Si le souverain bien dans une classe est le savoir, mais également s’il est le bonheur ou la justice, rien ne permet d’opter pour une thèse au détriment d’une autre. En effet qu’est-ce qui nous garantit qu’un savoir spécialisé ou au contraire fondé sur l’expérience serait de nature à favoriser l’un plutôt que l’autre ?

La justice n’impliquant pas l’égalité mais exigeant l’impartialité, nulle thèse (élection ou formation par la vie) ne devrait être favorisée. L’hyper-spécialisation, ou la pluriformation,voire la bi-valence sont toutes aussi acceptables les unes que les autres car les unes et les autres reposent sur des épistémologies à la fois incontestables et discutables cependant.

En conséquence, la philosophie idéale qui devrait inspirer notre système de sélection et de formation des enseignants devrait tout autant favoriser une certaine expérience de la vie, qu’une sélection de quelques éléments de qualité, retirés le plus tôt possible du « groupe » afin de pouvoir s’épanouir en toute tranquillité, que la spécialisation à outrance ou la bi-valence.

Platon, dans « les lois » souligne d’ailleurs ce point. Les magistrats ou « archontes » qu’il propose de désigner dans sa cité « idéale » se doivent selon lui d’être choisis soit en vertu d’un savoir théorique, soit à partir d’un savoir pratique. L’intelligence est sans doute ce qui permet de relier l’un et l’autre. Un projet d’éducation qui favoriserait le lien doit donc penser à opérer une sélection qui permettrait de manière équilibré de choisir les enseignants ou de fixer des hiérarchies dans ce corps en fonction soit de l’expérience, soit du savoir théorique. L’élection ou l’attitude face à la vie ( l’expérience) peuvent toutes deux, de manière égale, être au cœur d’une philosophie du choix de l’enseignant . 

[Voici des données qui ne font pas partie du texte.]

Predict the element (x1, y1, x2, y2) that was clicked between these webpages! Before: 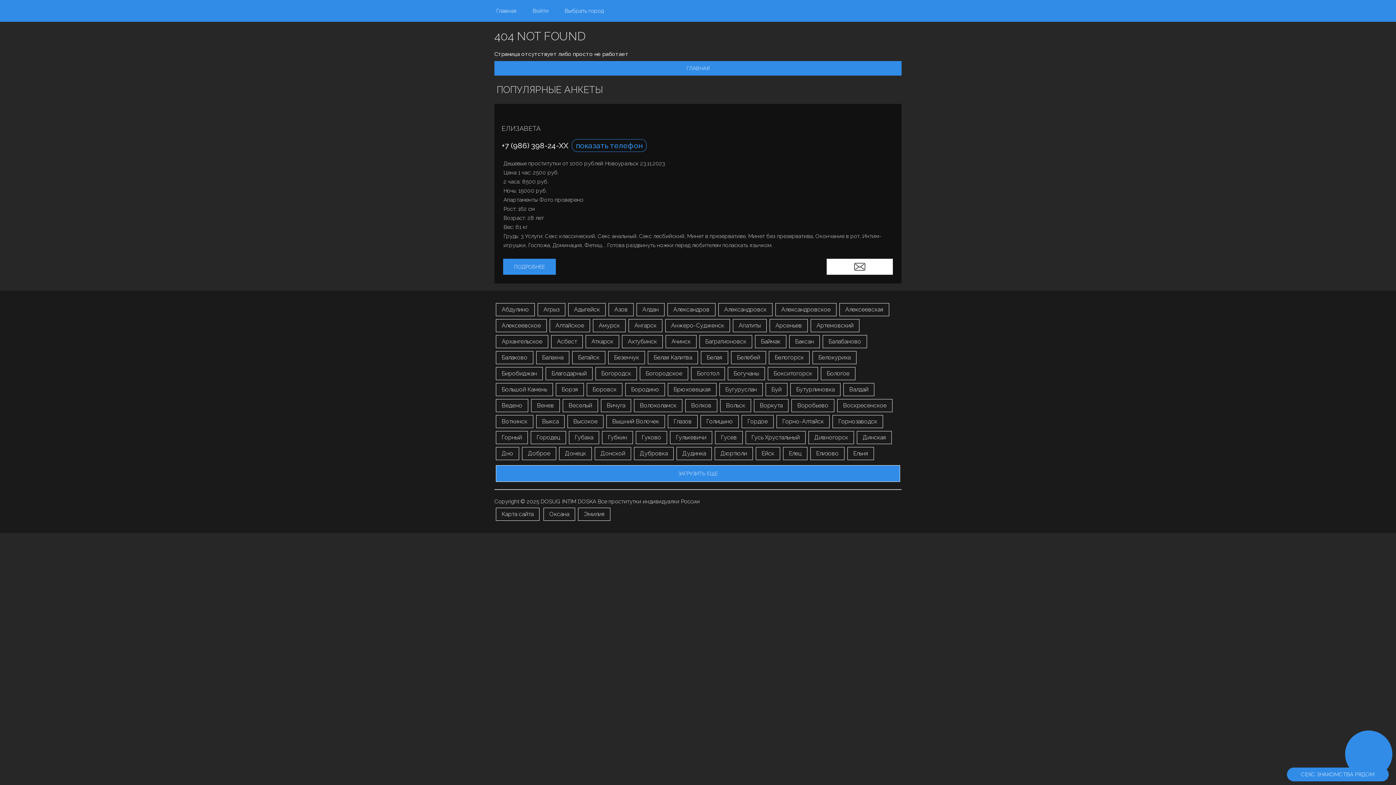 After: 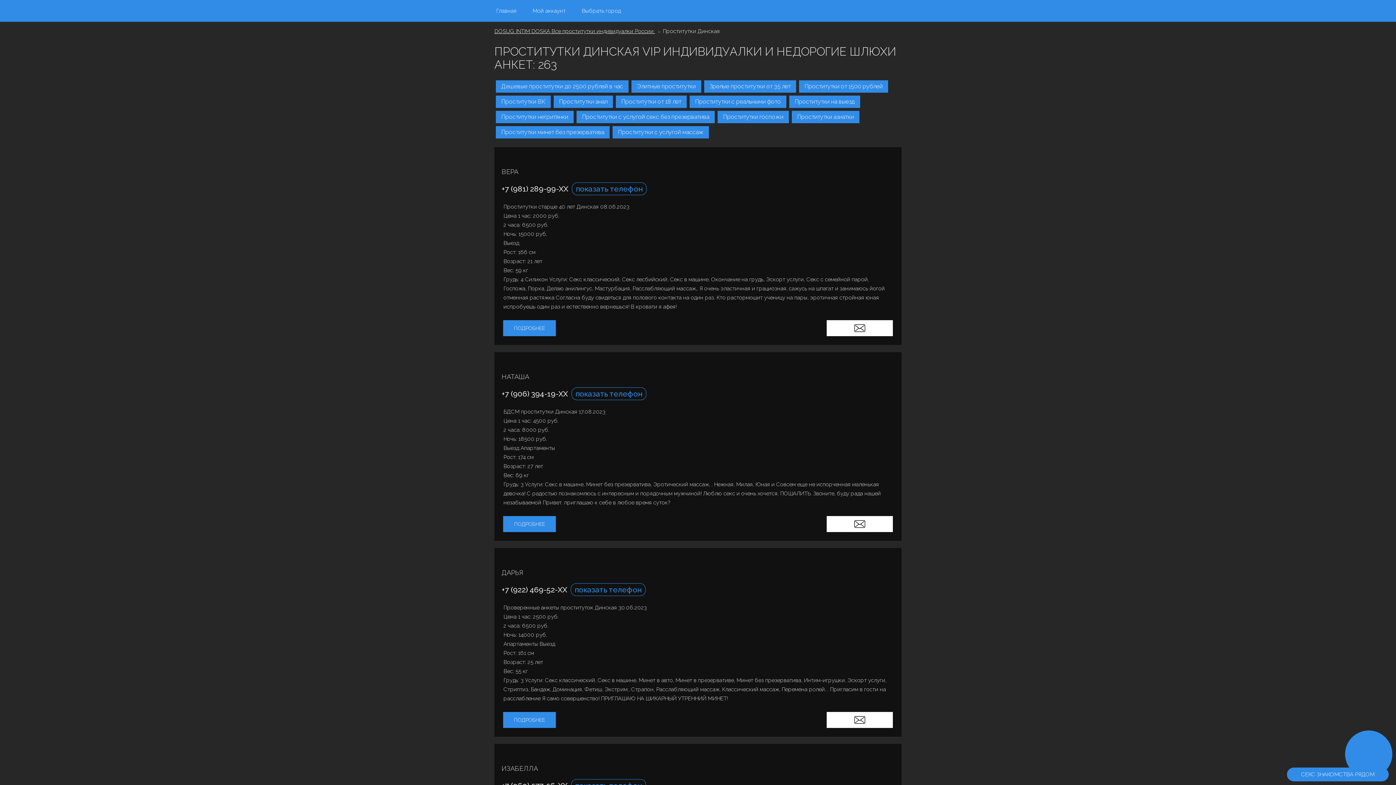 Action: label: Динская bbox: (857, 431, 892, 444)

En optant pour cette égalité, notre système éducatif gagnerait en cohérence et les élèves eux-mêmes auraient la certitude non seulement que « tout ne se joue pas dès les premières années » ( et ce avec les inégalités sociales, culturelles qu’un tel « slogan » implique) mais qu’au contraire, une « seconde chance » reste toujours possible, voire que l’expérience acquise n’est pas toujours vaine et sans objet. Ils pourraient peut-être de temps à autre bénéficier de cette possibilité de comprendre en « croisant les savoirs ».    

Un tel choix aurait d’ailleurs pour effet de rendre plus cohérent la démarche pédagogique elle-même qui d’une part, trouve sa légitimité dans le fait qu’elle permet à des « adultes » (supposés avoir une expérience plus conséquente que les enfants) de transmettre un savoir du fait de leur âge et d‘autre part, permet à ceux qui « savent » d’informer ceux qui ne savent pas.

Le fait que cette stricte et juste équivalence entre les deux types de sélection, les deux formes d’intelligence (théorique ou pratique) n’existe pas aujourd’hui en matière de sélection des enseignants laisse donc perplexe. Cette ignorance est liée sans doute au mépris que nous avons pour l’éducation et l’épanouissement des adultes en tant que parents des enfants enseignés. Or peut-on penser l’éducation sans penser précisément à cet adulte et à son épanouissement ?


d) La formation et l’aide à l’épanouissement des adultes : nul ne peut et ne doit penser l’éducation sans penser également aux adultes. Nul ne saurait, selon nous, penser l’autorité à l’école s’il ne pense pas conjointement la question de la vie des parents de ceux qui seront sanctionnés ou « autoritarisés » ou de ceux-mêmes qui seront « élus» dés le plus jeune âge. Penser l’autorité sans épanouissement de l’autre reviendrait à nier l’autorité elle-même.

En effet, à quoi servirait de « donner des leçons » à un enfant ou de le sélectionner dés son jeune âge si rentré chez lui, il se trouve face à des parents déprimés, non reconnus, vivants des situations d’injustice et si surtout ces mêmes parents ne sont pas aidés pour « comprendre » leurs nouveaux enfants éduqués ou si ces mêmes parents ne sont pas aidés pour trouver une place reconnue dans la société ?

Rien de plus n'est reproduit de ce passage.